## ФРАГМЕНТ СТРАНИЦЫ
----------------------------------------

Эта внутреняя дуэль с самим собой достигает апогея в поэме «Чёрный человек» (Есенин прочитал ее на публике в 1923), которая впервые опубликована в № 1 журнала «Новый мир» за январь 1926 года. Произведение, над которым Есенин работал несколько лет и закончил незадолго до смерти, представляет собой исповедальный ночной диалог: «Друг мой, друг мой, я очень и очень болен…» – с этих слов начинается трагический монолог героя, беседующего со своим мрачным двойником. «Чёрный человек» многими воспринимался как предсмертная исповедь поэта, хотя сам Есенин не сводил замысел лишь к образу смерти. Здесь звучат философские размышления о судьбе, о крушении идеалов, о личностном расколе. Лирический герой переживает внутренний кризис, ощущая разочарование и раздвоение личности; "чёрный человек" символизирует его Альтер эго («другое я») и мучительный внутренний диалог. Недаром Есенин, по свидетельствам, уничтожил первый черновик поэмы – возможно, ужаснувшись откровенности, с которой она вскрывала его раны. В окончательном варианте “Чёрного человека” (опубликованном уже после гибели автора, с цензурными сокращениями) перед читателем предстает испуганный, надломленный человек, изможденный бессонницей, алкоголем и муками совести. В кульминации герой разбивает зеркало – символ разрыва с самим собой – и остаётся в пустой комнате один на один со своим безумием.
...Месяц умер,
Синеет в окошко рассвет.
Ах ты, ночь!
Что ты, ночь, наковеркала?
Я в цилиндре стою.
Никого со мной нет.
Я один...
И разбитое зеркало...
[1925]
Позднюю лирика Есенина в целом можно назвать синергией исповеди и ностальгии. Его стихи 1924–1925 гг. часто одновременно оплакивают настоящее и идеализируют ушедшее прошлое. Как тонко заметил филолог Борис Поженин , «поздний Есенин – это сплошь пьяные, больные стихи не столько о том, как плохо жить теперь, сколько о том, как хорошо жилось тогда, в стране заснеженных берёзок и розовых коней» . Поэт бесконечно тоскует о той деревенской Руси, где он был молод и счастлив, где «низкий дом с голубыми ставнями» и верный пёс – все это осталось в памяти, но исчезло из жизни. Теперь же реальность представляется ему уродливой: в одном стихотворении он горько рисует мир, где «семерых щенят утопили в мешке, пёс издох, а низкий дом давно ссутулился». Этот контраст между светлым мифом прошлого и мрачной прозой настоящего пронизывает каждое слово его поздних произведений. Мотив утраты – Родины, молодости, веры – стал для Есенина определяющим. И единственным адресатом его прощальных строк оказывается юный Есенин прошлого – «старый и добрый, юный я», как назвал его Борис Поженин. Именно к нему, умершему безвозвратно, обращены самые проникновенные слова прощания.

----------------------------------------

## МАТЕРИАЛ
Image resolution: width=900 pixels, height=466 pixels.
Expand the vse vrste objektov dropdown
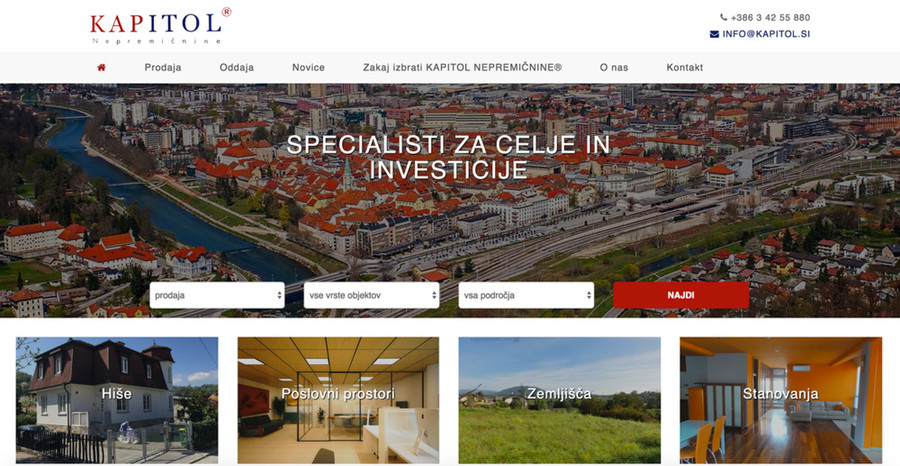pos(371,295)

----------------------------------------

## ЗАДАНИЕ A
Переведите на английский язык предложение из фрагмента о Есенине: «Здесь звучат философские размышления о судьбе, о крушении идеалов, о личностном расколе.»
## ЗАДАНИЕ B
Возобновите рассуждение о поздней лирике Есенина сразу после его последней фразы.
Строки материала для этой работы не нужны.

## ОТВЕТ A
Here one hears philosophical reflections on fate, on the collapse of ideals, on the split of the self.

## ОТВЕТ B
Святая Русь и «Черный человек»
Философская глубина поздних стихов Есенина неразрывно связана с их мифопоэтическим пластом. Поэт вырабатывает сложную систему образов-мифологем, через которые осмысляет свою судьбу и эпоху. Так, «Чёрный человек» в его поэме – не случайная фантазия, а отсыл к традиционному мифологическому образу демона-искусителя и тени. Мотив двойника и «чёрной тени» имеет давние корни в мировой литературе, от Гоголя до Достоевского; Есенин вписывает собственного Чёрного человека в этот ряд, сделав его носителем своих потаённых страхов. Зеркало в поэме тоже работает как мифологический символ самопознания: герой смотрит в него и видит чёрта в собственном обличье – зрелище невыносимое, ибо оно показывает правду о погибающей душе. Через такую символику Есенин выражает экзистенциальную проблему раздробленности «я», используя, по сути, миф о борьбе человека с его тёмным двойником.
«Черный человек!
Ты прескверный гость.
Эта слава давно
Про тебя разносится».
Я взбешен, разъярен,
И летит моя трость
Прямо к морде его,
В переносицу...
Вообще, религиозно-мифологические мотивы претерпели у Есенина к 1920-м годам значительную трансформацию. В ранней крестьянской лирике его Русь была полусказочной, языческой и христианской одновременно – берёзки одухотворены, каждый уголок земли населен духами. Впоследствии, увлечённый революционным мессианством, Есенин создал цикл своеобразных «мифотворческих» поэм 1917–1920 годов, где родились дерзкие тексты с названиями, говорящими сами за себя: «Певущий зов», «Отчарь», «Октоих», «Инония», «Преображение», «Сорокоуст» и др.. В них молодой поэт играл с библейскими сюжетами и народными верованиями, объявляя то войну небесам, то новое духовное царство. Эти произведения были одновременно религиозны и хулигански богоборчески, порой доходили до предельности, как, например, в стихе «Инония (пророку Иеремии)»:
Время мое приспело,
Не страшен мне лязг кнута.
Тело, Христово тело,
Выплевываю изо рта.
Мифопоэтика Есенина этого периода представляет сплав христианских символов и языческой образности, переосмысленных в духе революционного апокалипсиса.
Однако к середине 1920-х пафос бунта сменяется у Есенина тоской по утраченному раю. Его лирический мир возвращается к образам родной земли – но это уже не идиллическая стихия ранних стихов:
«Русь моя, деревянная Русь!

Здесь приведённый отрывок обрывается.